What is required — Please copy each line from the entries that contains the string "yellow".

(Records drawn from a dataset)
▬▬▬
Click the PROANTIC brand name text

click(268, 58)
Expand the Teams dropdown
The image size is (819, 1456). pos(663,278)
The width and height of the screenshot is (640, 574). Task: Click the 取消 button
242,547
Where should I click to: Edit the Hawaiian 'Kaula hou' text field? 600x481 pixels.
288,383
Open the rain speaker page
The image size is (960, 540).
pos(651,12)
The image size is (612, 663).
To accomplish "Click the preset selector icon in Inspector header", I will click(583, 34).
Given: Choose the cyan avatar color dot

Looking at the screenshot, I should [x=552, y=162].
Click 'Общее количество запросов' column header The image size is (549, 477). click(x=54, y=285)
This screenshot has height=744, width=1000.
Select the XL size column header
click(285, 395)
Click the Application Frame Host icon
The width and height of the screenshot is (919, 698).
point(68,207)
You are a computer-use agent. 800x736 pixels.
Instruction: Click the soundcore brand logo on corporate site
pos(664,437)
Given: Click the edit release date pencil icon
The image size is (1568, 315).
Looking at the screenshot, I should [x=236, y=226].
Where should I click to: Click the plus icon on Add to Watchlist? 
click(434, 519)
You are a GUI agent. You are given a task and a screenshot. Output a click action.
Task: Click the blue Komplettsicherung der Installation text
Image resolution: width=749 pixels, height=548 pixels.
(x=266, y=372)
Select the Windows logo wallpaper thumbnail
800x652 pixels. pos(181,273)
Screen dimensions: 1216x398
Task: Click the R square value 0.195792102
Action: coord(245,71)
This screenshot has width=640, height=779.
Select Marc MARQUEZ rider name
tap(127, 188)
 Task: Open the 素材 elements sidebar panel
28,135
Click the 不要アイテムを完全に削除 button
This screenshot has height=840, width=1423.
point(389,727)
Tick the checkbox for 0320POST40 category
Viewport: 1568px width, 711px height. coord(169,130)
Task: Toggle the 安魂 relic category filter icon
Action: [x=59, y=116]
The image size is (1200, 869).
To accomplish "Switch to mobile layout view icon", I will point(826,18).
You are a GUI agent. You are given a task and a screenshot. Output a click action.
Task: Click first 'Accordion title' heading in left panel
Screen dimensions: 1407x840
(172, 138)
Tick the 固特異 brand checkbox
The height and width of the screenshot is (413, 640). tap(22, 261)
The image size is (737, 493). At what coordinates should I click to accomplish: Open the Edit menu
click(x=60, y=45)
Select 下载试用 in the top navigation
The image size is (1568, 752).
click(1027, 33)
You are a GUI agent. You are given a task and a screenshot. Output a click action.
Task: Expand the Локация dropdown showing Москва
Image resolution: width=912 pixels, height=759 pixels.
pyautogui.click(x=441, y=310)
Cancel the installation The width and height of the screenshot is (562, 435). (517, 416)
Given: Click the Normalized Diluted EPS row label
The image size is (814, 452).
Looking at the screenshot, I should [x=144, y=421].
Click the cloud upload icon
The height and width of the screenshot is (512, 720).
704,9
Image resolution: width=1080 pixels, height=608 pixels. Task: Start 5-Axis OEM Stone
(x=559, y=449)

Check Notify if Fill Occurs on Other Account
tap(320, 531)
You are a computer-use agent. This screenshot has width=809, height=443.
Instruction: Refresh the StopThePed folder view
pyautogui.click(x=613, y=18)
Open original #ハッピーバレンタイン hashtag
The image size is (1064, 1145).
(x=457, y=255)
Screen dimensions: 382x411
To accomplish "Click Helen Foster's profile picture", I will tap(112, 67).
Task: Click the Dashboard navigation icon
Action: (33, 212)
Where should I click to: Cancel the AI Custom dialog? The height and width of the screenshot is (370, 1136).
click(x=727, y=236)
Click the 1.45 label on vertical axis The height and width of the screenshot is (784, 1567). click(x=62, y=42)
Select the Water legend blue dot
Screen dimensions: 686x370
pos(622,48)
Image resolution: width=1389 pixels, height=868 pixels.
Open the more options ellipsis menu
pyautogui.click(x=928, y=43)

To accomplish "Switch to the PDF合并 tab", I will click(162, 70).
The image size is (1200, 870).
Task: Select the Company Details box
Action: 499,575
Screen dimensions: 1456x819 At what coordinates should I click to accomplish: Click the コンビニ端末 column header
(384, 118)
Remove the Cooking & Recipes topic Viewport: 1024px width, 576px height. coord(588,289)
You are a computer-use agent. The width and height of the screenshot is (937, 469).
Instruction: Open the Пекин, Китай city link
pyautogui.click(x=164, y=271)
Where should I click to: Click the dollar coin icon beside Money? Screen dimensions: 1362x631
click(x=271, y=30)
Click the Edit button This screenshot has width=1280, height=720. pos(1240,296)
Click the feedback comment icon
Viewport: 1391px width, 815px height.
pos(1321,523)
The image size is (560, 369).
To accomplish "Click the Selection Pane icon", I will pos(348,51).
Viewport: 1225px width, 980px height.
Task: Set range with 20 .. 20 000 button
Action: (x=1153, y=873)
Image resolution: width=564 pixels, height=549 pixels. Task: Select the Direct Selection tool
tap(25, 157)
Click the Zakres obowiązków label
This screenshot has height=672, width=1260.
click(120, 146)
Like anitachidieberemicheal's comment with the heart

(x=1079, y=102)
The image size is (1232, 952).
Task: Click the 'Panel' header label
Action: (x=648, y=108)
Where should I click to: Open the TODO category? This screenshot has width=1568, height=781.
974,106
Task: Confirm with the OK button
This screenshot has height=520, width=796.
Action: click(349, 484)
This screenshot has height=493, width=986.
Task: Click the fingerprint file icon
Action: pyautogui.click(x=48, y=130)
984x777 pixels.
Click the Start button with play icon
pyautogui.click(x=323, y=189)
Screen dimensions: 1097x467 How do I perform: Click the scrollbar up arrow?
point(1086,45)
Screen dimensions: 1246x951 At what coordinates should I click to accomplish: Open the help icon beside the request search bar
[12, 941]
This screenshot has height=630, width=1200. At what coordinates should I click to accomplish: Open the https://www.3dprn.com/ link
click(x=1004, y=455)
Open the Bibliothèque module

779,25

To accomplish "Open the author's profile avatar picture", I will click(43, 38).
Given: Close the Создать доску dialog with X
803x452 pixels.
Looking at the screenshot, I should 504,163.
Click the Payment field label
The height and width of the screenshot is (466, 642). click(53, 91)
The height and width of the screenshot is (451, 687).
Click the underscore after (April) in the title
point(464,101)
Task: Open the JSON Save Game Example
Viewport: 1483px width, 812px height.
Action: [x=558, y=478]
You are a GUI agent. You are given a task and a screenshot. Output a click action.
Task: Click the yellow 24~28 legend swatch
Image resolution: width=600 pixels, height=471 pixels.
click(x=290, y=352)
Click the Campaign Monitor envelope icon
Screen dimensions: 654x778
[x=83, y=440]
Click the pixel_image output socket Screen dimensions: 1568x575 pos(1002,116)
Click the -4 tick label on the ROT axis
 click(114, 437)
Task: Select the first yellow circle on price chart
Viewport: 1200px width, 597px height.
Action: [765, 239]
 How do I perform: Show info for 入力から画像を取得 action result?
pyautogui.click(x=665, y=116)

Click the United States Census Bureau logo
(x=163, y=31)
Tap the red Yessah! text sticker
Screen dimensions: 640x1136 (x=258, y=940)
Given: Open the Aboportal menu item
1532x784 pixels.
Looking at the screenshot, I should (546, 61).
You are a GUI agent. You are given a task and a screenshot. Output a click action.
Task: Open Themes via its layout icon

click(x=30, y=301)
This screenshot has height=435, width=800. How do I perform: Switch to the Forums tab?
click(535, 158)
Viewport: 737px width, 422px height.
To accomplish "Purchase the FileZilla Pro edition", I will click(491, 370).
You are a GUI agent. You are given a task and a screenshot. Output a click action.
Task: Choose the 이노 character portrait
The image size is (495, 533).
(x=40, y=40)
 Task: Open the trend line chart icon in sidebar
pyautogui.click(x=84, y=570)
▬▬▬
Output below —
Task: Click the yellow 24~28 legend swatch
Task: Select the first yellow circle on price chart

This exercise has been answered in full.